Data Preparation
The example ships with everything needed to launch the inversion immediately. This page explains the data files, the travel-time CSV schema, and how to optionally build a 3-D initial model from CSEM.
Travel-time data (src_rec_data_wus.csv)
The travel-time table uses the standard SurfATT CSV schema with station and event elevation columns:
tt,staname,stla,stlo,stel,evtname,evla,evlo,evel,period,weight,dist,vel
48.8896,109C-TA,32.889,-117.105,0,BBR-CI,34.262,-116.921,0,5.0,1,153.22,3.134
62.2573,109C-TA,32.889,-117.105,0,BC3-CI,33.655,-115.454,0,5.0,1,175.69,2.822
52.048,109C-TA,32.889,-117.105,0,BEL-CI,34.001,-115.998,0,5.0,1,160.62,3.086
...| Column | Description |
|---|---|
tt | Travel time (s) |
staname | Receiver station code (e.g. 109C-TA) |
stla / stlo / stel | Receiver latitude, longitude, elevation (m) |
evtname | Virtual-source station code |
evla / evlo / evel | Source latitude, longitude, elevation (m) |
period | Rayleigh-wave period (s) |
weight | Measurement weight |
dist | Inter-station distance (km) |
vel | Measured phase velocity (km/s) |
The measurements come from USArray-TA and co-located regional networks (CI, TA, US, etc.).

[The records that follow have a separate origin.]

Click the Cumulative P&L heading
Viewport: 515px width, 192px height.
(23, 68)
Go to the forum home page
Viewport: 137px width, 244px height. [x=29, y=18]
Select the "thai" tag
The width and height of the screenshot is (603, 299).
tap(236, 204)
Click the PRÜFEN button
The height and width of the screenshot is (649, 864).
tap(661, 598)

The shortest period is 5 s, sensitive to the very upper crust; longer periods extend to several tens of seconds and sample the Moho and uppermost mantle.
Quick summary
import pandas as pd
df = pd.read_csv("src_rec_data_wus.csv")
print(f"Total measurements : {len(df):,}")
print(f"Unique stations : {pd.concat([df['staname'], df['evtname']]).nunique()}")

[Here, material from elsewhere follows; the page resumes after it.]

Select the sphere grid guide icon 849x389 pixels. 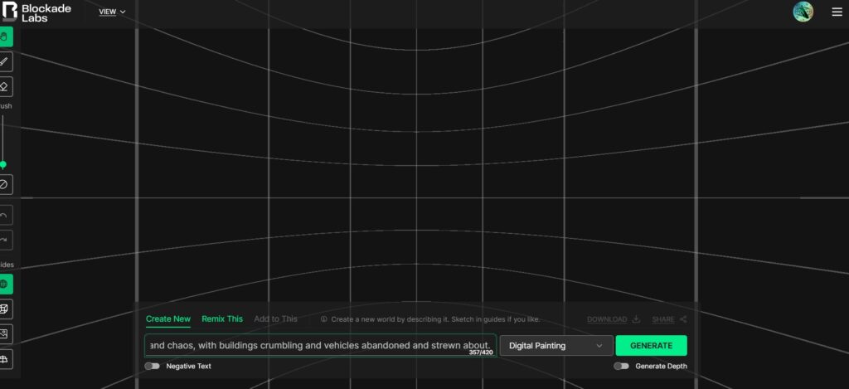pos(5,284)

print(f"Period range : {df['period'].min():.1f} – {df['period'].max():.1f} s")
print(f"Periods : {sorted(df['period'].unique().tolist())}")
print(f"Velocity range : {df['vel'].min():.2f} – {df['vel'].max():.2f} km/s")

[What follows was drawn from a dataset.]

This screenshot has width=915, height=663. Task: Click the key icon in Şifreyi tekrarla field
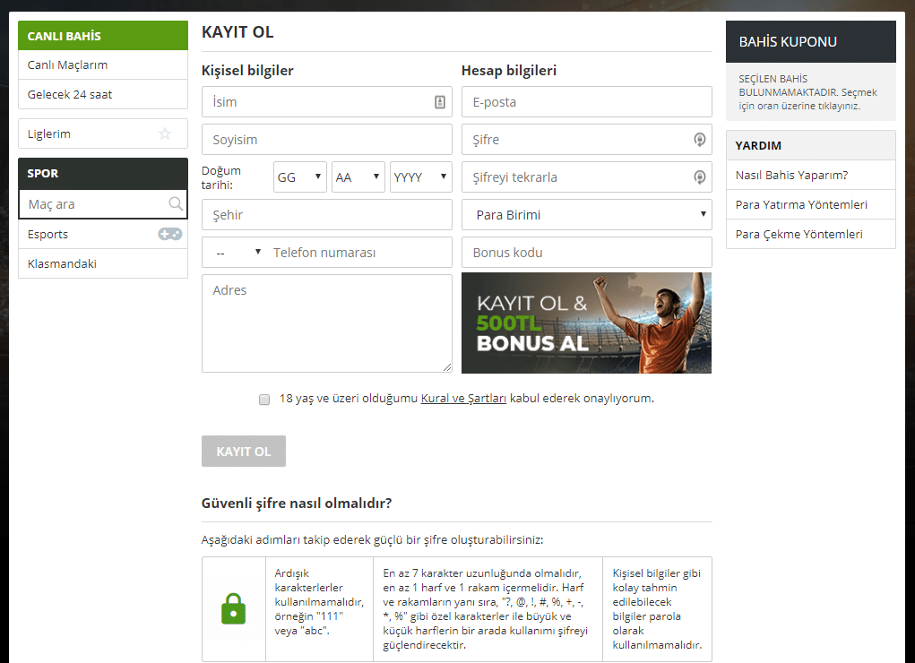click(x=699, y=177)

print(f"Distance range : {df['dist'].min():.0f} – {df['dist'].max():.0f} km")Running this on the bundled src_rec_data_wus.csv prints:
Total measurements : 334,554
Unique stations : 689
Period range : 5.0 – 40.0 s
Periods : [5.0, 6.0, 8.0, 10.0, 12.0, 15.0, 20.0, 25.0, 30.0, 35.0, 40.0]
Velocity range : 1.36 – 4.10 km/s
Distance range : 42 – 600 kmSo the dataset delivers roughly 334 k phase-velocity picks among 689 stations across 11 discrete periods (5, 6, 8, 10, 12, 15, 20, 25, 30, 35, 40 s), with inter-station distances of 42–600 km.
Optional: build a 3-D initial model from CSEM
The default configuration uses init_model_type: 1 (1-D inversion of average travel times) as the starting model, which converges robustly without extra setup. To start from a higher-quality 3-D reference, convert the bundled CSEM NetCDF to HDF5:
import h5py
import numpy as np
from scipy.io import netcdf_file
def read_nc(fname):
f = netcdf_file(fname, mode="r", mmap=False)
try:
vsv = np.asarray(f.variables["vsv"][:])
vsh = np.asarray(f.variables["vsh"][:])
x = np.asarray(f.variables["longitude"][:])
y = np.asarray(f.variables["latitude"][:])
z = np.asarray(f.variables["depth"][:])
finally:
f.close()
# Voigt-average isotropic Vs
vs = np.sqrt((2.0 * vsv**2 + vsh**2) / 3.0).T
return x, y, z, vs
def write_h5(fname, x, y, z, vs):
with h5py.File(fname, "w") as f:
f.create_dataset("x", data=x)
f.create_dataset("y", data=y)
f.create_dataset("z", data=z)
f.create_dataset("vs", data=vs)
if __name__ == "__main__":
x, y, z, vs = read_nc("csem.nc")
write_h5("csem.h5", x, y, z, vs)Then switch init_model_type to 2 in input_params.yml:
model:
init_model_type: 2
init_model_path: csem.h5CSEM is distributed in NetCDF classic format (CDF1/CDF2), which is not HDF5-compatible — use scipy.io.netcdf_file for the read step rather than h5py.